From: David Rientjes <rientjes@google.com>
To: Lee Schermerhorn <Lee.Schermerhorn@hp.com>
Cc: Mel Gorman <mel@csn.ul.ie>,
linux-mm@kvack.org, Andrew Morton <akpm@linux-foundation.org>,
Nishanth Aravamudan <nacc@us.ibm.com>,
Adam Litke <agl@us.ibm.com>, Andy Whitcroft <apw@canonical.com>,
eric.whitney@hp.com, Ranjit Manomohan <ranjitm@google.com>
Subject: Re: [PATCH 0/5] Huge Pages Nodes Allowed
Date: Thu, 25 Jun 2009 12:22:12 -0700 (PDT) [thread overview]
Message-ID: <alpine.DEB.2.00.0906251155250.30090@chino.kir.corp.google.com> (raw)

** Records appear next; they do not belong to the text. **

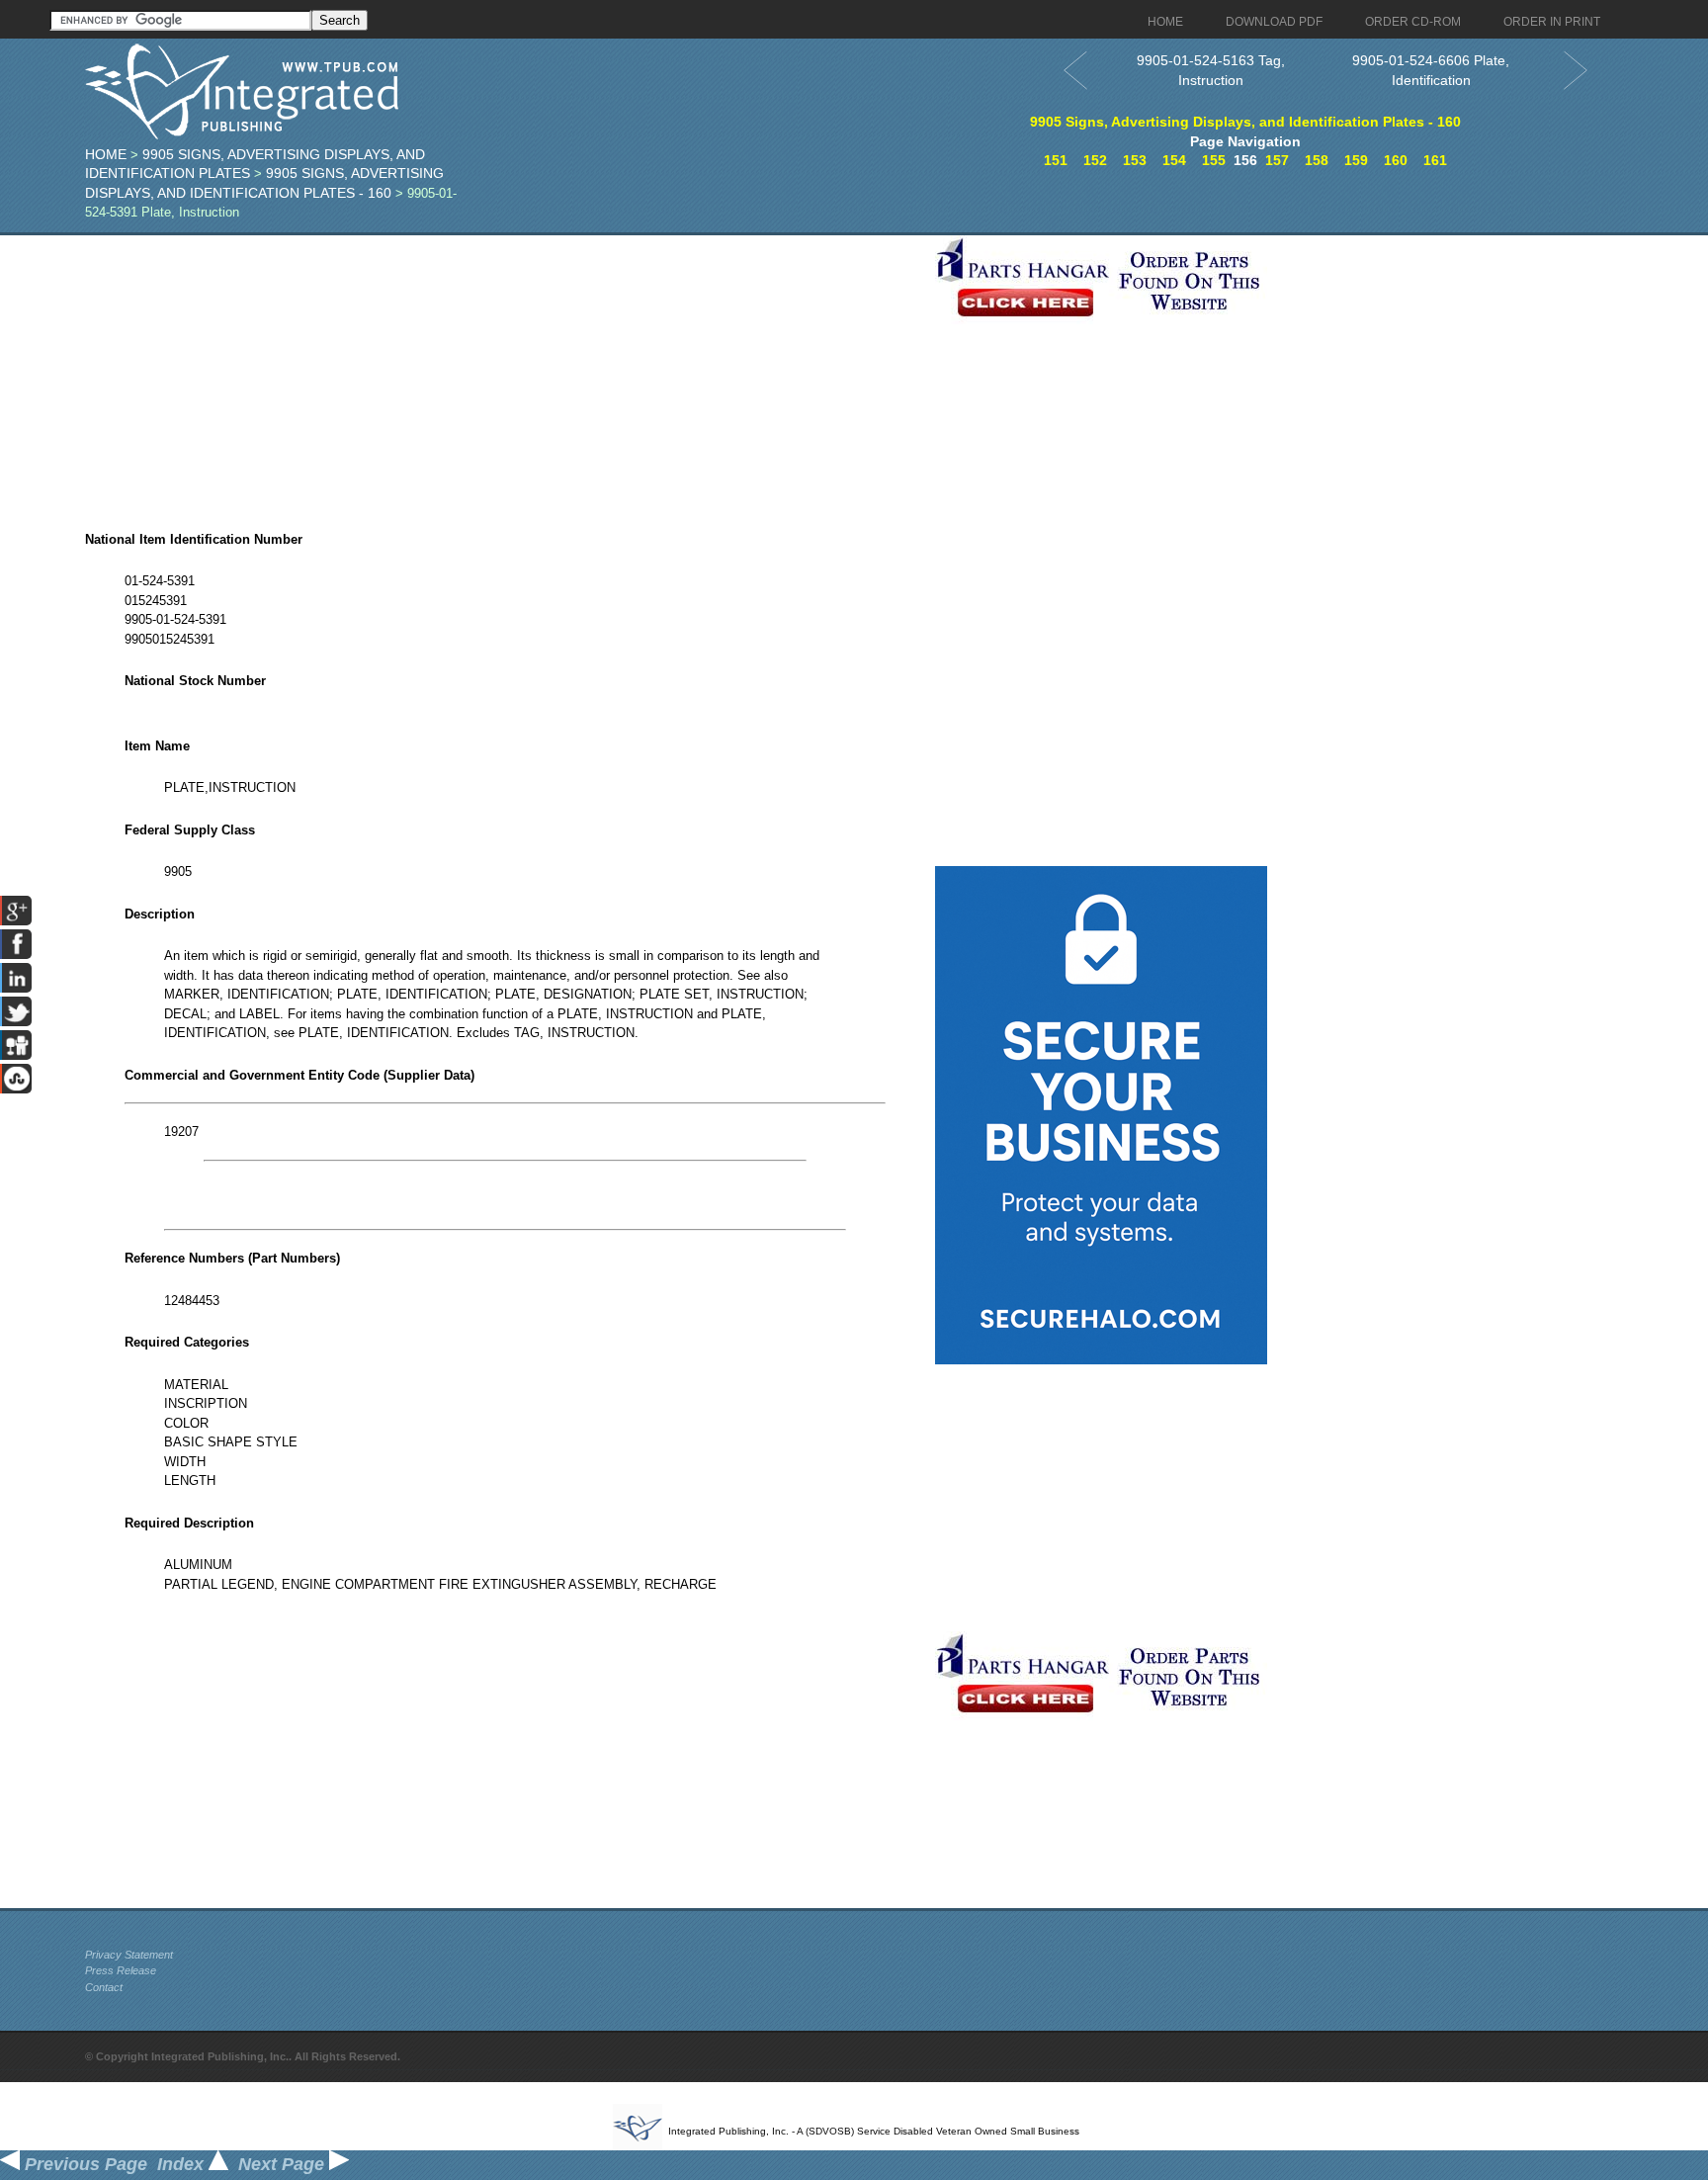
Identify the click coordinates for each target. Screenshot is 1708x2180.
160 (1396, 160)
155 (1214, 160)
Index (183, 2164)
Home (106, 154)
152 (1095, 160)
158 (1316, 160)
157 (1277, 160)
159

In-Reply-To: <1245896060.6439.159.camel@lts-notebook>
On Wed, 24 Jun 2009, Lee Schermerhorn wrote:
> Would having cpusets constrain huge page pool allocation meet your
> needs?
>
It would, but it seems like an unnecessary inconvenience. It would
require the admin task to join a cpuset to allocate hugepages for an
application while allocating them. It also is more difficult to expand a
cpuset to include a new node that has a specific threshold of hugepages
available if writing to
/sys/devices/system/node/node*/hugepages-<size>kB/nr_hugepages is used to
preallocate hugepages to determine which node has the least fragmentation
to support such an allocation in the first place (and then freeing them if
they cannot be allocated).
It also doesn't support users who don't have CONFIG_CPUSETS, but do
mbind their memory to a subset of nodes that need hugepages while others
do not.
> > This could become pretty cryptic:
> >
> > hugepagesz=2M hugepages=(0:10,1:20) hugepagesz=1G \
> > hugepages=(2:10,3:10)
> >
> > and I assume we'd use `count' of 99999 for nodes of unknown sizes where we
> > simply want to allocate as many hugepages as possible.
>
> If one needed that capability--"allocate as many as possible"--then,
> yes, I guess any ridiculously large count would do the trick.
>
I remember on older kernels that large hugepages= values would cause the
system not to boot because subsequent kernel allocations would fail
because it's oom. We need to do hugepages= allocation as early as
possible to avoid additional fragmentation later, but not enough to
completely oom the kernel. The only way to prevent that is with a
maximum hugepage watermark (which would no longer be global but per zone
with the hugepages=(node:count,...) support to allow at least a certain
threshold of memory to be free to the kernel for boot.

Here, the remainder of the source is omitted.